_Material for this task_.
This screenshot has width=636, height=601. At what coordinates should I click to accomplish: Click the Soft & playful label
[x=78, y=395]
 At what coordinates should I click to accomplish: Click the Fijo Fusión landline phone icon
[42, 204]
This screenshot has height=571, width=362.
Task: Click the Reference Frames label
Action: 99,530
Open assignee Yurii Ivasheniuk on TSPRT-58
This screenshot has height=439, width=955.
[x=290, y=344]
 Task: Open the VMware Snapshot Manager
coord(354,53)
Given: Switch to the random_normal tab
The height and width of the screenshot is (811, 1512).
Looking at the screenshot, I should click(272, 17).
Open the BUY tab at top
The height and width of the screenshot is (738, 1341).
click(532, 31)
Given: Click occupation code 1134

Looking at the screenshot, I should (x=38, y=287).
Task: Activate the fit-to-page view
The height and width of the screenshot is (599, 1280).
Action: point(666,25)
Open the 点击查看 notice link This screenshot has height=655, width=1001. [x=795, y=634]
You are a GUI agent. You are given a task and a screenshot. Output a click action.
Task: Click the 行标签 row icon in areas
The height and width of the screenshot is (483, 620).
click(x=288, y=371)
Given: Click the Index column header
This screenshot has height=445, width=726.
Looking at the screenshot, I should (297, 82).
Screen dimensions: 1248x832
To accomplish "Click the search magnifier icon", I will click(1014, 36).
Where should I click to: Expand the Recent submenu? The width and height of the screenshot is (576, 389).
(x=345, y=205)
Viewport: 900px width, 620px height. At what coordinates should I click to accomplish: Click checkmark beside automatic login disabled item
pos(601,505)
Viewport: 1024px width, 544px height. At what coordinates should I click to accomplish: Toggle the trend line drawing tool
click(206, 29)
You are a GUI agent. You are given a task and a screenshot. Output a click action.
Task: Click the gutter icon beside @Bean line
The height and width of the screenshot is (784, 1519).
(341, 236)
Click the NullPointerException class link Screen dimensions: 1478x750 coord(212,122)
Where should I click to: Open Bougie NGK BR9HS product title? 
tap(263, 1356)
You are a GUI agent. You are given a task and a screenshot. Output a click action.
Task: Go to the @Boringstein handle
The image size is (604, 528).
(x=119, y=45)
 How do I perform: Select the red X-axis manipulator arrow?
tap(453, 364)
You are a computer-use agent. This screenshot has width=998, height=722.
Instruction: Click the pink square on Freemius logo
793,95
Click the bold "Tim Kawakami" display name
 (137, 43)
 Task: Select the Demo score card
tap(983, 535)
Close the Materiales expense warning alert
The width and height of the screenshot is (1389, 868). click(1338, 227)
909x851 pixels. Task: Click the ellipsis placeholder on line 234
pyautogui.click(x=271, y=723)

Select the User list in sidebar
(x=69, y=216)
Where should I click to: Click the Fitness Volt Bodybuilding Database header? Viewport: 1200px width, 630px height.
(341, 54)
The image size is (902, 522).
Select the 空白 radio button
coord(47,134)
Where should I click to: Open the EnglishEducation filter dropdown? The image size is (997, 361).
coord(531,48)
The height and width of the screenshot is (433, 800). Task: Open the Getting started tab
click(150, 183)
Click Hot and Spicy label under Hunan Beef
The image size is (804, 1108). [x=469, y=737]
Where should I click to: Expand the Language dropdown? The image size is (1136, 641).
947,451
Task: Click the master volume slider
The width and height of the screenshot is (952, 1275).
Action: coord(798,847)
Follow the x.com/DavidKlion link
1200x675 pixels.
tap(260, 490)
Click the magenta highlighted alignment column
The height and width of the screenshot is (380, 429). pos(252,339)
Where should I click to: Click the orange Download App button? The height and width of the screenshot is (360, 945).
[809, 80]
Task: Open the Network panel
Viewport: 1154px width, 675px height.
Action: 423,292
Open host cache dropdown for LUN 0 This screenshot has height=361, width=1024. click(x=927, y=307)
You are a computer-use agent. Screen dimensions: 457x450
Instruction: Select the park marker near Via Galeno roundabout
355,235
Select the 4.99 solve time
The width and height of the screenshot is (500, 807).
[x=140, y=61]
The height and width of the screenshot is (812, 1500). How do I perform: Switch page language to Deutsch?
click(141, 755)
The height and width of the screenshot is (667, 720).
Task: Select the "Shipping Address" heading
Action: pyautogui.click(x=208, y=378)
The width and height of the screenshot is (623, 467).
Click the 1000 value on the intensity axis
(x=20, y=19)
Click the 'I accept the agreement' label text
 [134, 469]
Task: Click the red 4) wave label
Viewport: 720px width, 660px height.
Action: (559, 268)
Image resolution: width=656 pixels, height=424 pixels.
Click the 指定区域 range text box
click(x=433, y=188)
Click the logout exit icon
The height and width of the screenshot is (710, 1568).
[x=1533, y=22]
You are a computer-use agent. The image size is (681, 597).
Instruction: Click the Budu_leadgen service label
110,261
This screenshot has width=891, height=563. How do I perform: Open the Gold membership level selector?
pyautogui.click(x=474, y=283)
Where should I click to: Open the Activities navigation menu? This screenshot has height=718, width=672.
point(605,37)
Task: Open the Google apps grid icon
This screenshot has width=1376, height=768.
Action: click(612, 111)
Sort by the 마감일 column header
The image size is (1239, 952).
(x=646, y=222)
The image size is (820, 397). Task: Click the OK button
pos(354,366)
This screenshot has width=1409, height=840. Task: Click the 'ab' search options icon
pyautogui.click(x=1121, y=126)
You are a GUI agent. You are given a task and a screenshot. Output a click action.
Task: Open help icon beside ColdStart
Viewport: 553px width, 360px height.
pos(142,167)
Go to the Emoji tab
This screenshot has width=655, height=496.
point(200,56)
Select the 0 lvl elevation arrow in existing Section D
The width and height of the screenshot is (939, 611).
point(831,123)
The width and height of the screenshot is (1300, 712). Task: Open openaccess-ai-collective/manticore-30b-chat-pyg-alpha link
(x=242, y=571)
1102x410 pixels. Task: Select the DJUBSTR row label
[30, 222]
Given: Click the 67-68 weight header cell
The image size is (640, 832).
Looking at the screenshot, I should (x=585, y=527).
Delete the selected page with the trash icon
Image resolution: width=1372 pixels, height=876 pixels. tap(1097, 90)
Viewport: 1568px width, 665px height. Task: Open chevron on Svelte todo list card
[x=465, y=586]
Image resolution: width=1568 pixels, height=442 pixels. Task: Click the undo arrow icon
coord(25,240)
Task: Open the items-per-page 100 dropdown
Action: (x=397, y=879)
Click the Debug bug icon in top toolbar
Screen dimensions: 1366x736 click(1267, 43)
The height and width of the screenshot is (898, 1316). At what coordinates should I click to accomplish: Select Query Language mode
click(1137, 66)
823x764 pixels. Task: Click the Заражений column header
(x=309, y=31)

_To do_. Copy the entries above exactly. Miss none of them.

_Task response_.
This screenshot has width=636, height=601. At what coordinates should I click to accomplish: Click the Soft & playful label
[x=78, y=395]
 At what coordinates should I click to accomplish: Click the Fijo Fusión landline phone icon
[42, 204]
This screenshot has height=571, width=362.
Task: Click the Reference Frames label
Action: 99,530
Open assignee Yurii Ivasheniuk on TSPRT-58
This screenshot has height=439, width=955.
[x=290, y=344]
 Task: Open the VMware Snapshot Manager
coord(354,53)
Given: Switch to the random_normal tab
The height and width of the screenshot is (811, 1512).
Looking at the screenshot, I should click(272, 17).
Open the BUY tab at top
The height and width of the screenshot is (738, 1341).
click(532, 31)
Given: Click occupation code 1134

Looking at the screenshot, I should (x=38, y=287).
Task: Activate the fit-to-page view
The height and width of the screenshot is (599, 1280).
Action: point(666,25)
Open the 点击查看 notice link This screenshot has height=655, width=1001. [x=795, y=634]
You are a GUI agent. You are given a task and a screenshot. Output a click action.
Task: Click the 行标签 row icon in areas
The height and width of the screenshot is (483, 620).
click(x=288, y=371)
Given: Click the Index column header
This screenshot has height=445, width=726.
Looking at the screenshot, I should (297, 82).
Screen dimensions: 1248x832
To accomplish "Click the search magnifier icon", I will click(1014, 36).
Where should I click to: Expand the Recent submenu? The width and height of the screenshot is (576, 389).
(x=345, y=205)
Viewport: 900px width, 620px height. At what coordinates should I click to accomplish: Click checkmark beside automatic login disabled item
pos(601,505)
Viewport: 1024px width, 544px height. At what coordinates should I click to accomplish: Toggle the trend line drawing tool
click(206, 29)
You are a GUI agent. You are given a task and a screenshot. Output a click action.
Task: Click the gutter icon beside @Bean line
The height and width of the screenshot is (784, 1519).
(341, 236)
Click the NullPointerException class link Screen dimensions: 1478x750 coord(212,122)
Where should I click to: Open Bougie NGK BR9HS product title? 
tap(263, 1356)
You are a GUI agent. You are given a task and a screenshot. Output a click action.
Task: Go to the @Boringstein handle
The image size is (604, 528).
(x=119, y=45)
 How do I perform: Select the red X-axis manipulator arrow?
tap(453, 364)
You are a computer-use agent. This screenshot has width=998, height=722.
Instruction: Click the pink square on Freemius logo
793,95
Click the bold "Tim Kawakami" display name
 (137, 43)
 Task: Select the Demo score card
tap(983, 535)
Close the Materiales expense warning alert
The width and height of the screenshot is (1389, 868). click(1338, 227)
909x851 pixels. Task: Click the ellipsis placeholder on line 234
pyautogui.click(x=271, y=723)

Select the User list in sidebar
(x=69, y=216)
Where should I click to: Click the Fitness Volt Bodybuilding Database header? Viewport: 1200px width, 630px height.
(341, 54)
The image size is (902, 522).
Select the 空白 radio button
coord(47,134)
Where should I click to: Open the EnglishEducation filter dropdown? The image size is (997, 361).
coord(531,48)
The height and width of the screenshot is (433, 800). Task: Open the Getting started tab
click(150, 183)
Click Hot and Spicy label under Hunan Beef
The image size is (804, 1108). [x=469, y=737]
Where should I click to: Expand the Language dropdown? The image size is (1136, 641).
947,451
Task: Click the master volume slider
The width and height of the screenshot is (952, 1275).
Action: coord(798,847)
Follow the x.com/DavidKlion link
1200x675 pixels.
tap(260, 490)
Click the magenta highlighted alignment column
The height and width of the screenshot is (380, 429). pos(252,339)
Where should I click to: Click the orange Download App button? The height and width of the screenshot is (360, 945).
[809, 80]
Task: Open the Network panel
Viewport: 1154px width, 675px height.
Action: 423,292
Open host cache dropdown for LUN 0 This screenshot has height=361, width=1024. click(x=927, y=307)
You are a computer-use agent. Screen dimensions: 457x450
Instruction: Select the park marker near Via Galeno roundabout
355,235
Select the 4.99 solve time
The width and height of the screenshot is (500, 807).
[x=140, y=61]
The height and width of the screenshot is (812, 1500). How do I perform: Switch page language to Deutsch?
click(141, 755)
The height and width of the screenshot is (667, 720).
Task: Select the "Shipping Address" heading
Action: pyautogui.click(x=208, y=378)
The width and height of the screenshot is (623, 467).
Click the 1000 value on the intensity axis
(x=20, y=19)
Click the 'I accept the agreement' label text
 [134, 469]
Task: Click the red 4) wave label
Viewport: 720px width, 660px height.
Action: (559, 268)
Image resolution: width=656 pixels, height=424 pixels.
Click the 指定区域 range text box
click(x=433, y=188)
Click the logout exit icon
The height and width of the screenshot is (710, 1568).
[x=1533, y=22]
You are a computer-use agent. The image size is (681, 597).
Instruction: Click the Budu_leadgen service label
110,261
This screenshot has width=891, height=563. How do I perform: Open the Gold membership level selector?
pyautogui.click(x=474, y=283)
Where should I click to: Open the Activities navigation menu? This screenshot has height=718, width=672.
point(605,37)
Task: Open the Google apps grid icon
This screenshot has width=1376, height=768.
Action: click(612, 111)
Sort by the 마감일 column header
The image size is (1239, 952).
(x=646, y=222)
The image size is (820, 397). Task: Click the OK button
pos(354,366)
This screenshot has width=1409, height=840. Task: Click the 'ab' search options icon
pyautogui.click(x=1121, y=126)
You are a GUI agent. You are given a task and a screenshot. Output a click action.
Task: Open help icon beside ColdStart
Viewport: 553px width, 360px height.
pos(142,167)
Go to the Emoji tab
This screenshot has width=655, height=496.
point(200,56)
Select the 0 lvl elevation arrow in existing Section D
The width and height of the screenshot is (939, 611).
point(831,123)
The width and height of the screenshot is (1300, 712). Task: Open openaccess-ai-collective/manticore-30b-chat-pyg-alpha link
(x=242, y=571)
1102x410 pixels. Task: Select the DJUBSTR row label
[30, 222]
Given: Click the 67-68 weight header cell
The image size is (640, 832).
Looking at the screenshot, I should (x=585, y=527).
Delete the selected page with the trash icon
Image resolution: width=1372 pixels, height=876 pixels. tap(1097, 90)
Viewport: 1568px width, 665px height. Task: Open chevron on Svelte todo list card
[x=465, y=586]
Image resolution: width=1568 pixels, height=442 pixels. Task: Click the undo arrow icon
coord(25,240)
Task: Open the items-per-page 100 dropdown
Action: (x=397, y=879)
Click the Debug bug icon in top toolbar
Screen dimensions: 1366x736 click(1267, 43)
The height and width of the screenshot is (898, 1316). At what coordinates should I click to accomplish: Select Query Language mode
click(1137, 66)
823x764 pixels. Task: Click the Заражений column header
(x=309, y=31)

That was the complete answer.